Exercício escrito
Reescreva as linhas, com os pedidos incluídos, a partir da linha que contém "Where should I" e até o fim das linhas, somando -104 a cada coordenada das respostas.
* * *
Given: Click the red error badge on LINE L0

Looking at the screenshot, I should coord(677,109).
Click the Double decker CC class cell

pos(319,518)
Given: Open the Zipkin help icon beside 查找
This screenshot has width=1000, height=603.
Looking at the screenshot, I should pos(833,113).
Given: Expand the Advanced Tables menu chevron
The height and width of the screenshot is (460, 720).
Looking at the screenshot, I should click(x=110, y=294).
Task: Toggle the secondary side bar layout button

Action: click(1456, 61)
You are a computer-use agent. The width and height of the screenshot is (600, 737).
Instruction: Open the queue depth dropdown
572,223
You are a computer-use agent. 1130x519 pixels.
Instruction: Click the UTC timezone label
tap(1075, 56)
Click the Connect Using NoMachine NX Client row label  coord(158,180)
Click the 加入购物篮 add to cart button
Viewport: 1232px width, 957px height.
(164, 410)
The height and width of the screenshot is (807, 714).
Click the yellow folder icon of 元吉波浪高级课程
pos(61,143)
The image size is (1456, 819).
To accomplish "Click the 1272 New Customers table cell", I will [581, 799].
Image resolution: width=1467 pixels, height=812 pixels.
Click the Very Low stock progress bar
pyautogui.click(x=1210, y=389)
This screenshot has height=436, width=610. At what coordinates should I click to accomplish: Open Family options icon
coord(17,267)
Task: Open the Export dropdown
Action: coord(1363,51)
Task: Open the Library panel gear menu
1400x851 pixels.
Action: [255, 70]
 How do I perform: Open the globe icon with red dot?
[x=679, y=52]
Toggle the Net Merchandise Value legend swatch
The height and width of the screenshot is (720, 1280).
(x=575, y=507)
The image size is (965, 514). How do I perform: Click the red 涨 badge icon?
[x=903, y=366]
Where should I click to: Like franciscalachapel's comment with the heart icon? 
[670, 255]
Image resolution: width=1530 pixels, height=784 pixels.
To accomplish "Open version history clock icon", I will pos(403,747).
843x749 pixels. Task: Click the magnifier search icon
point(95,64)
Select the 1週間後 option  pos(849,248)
* * *
Resposta ao exercício
Where should I click to: Like franciscalachapel's comment with the heart icon? 
[566, 151]
Image resolution: width=1530 pixels, height=784 pixels.
To accomplish "Open version history clock icon", I will pos(299,643).
843x749 pixels. Task: Click the magnifier search icon
point(-9,-40)
Select the 1週間後 option  pos(745,144)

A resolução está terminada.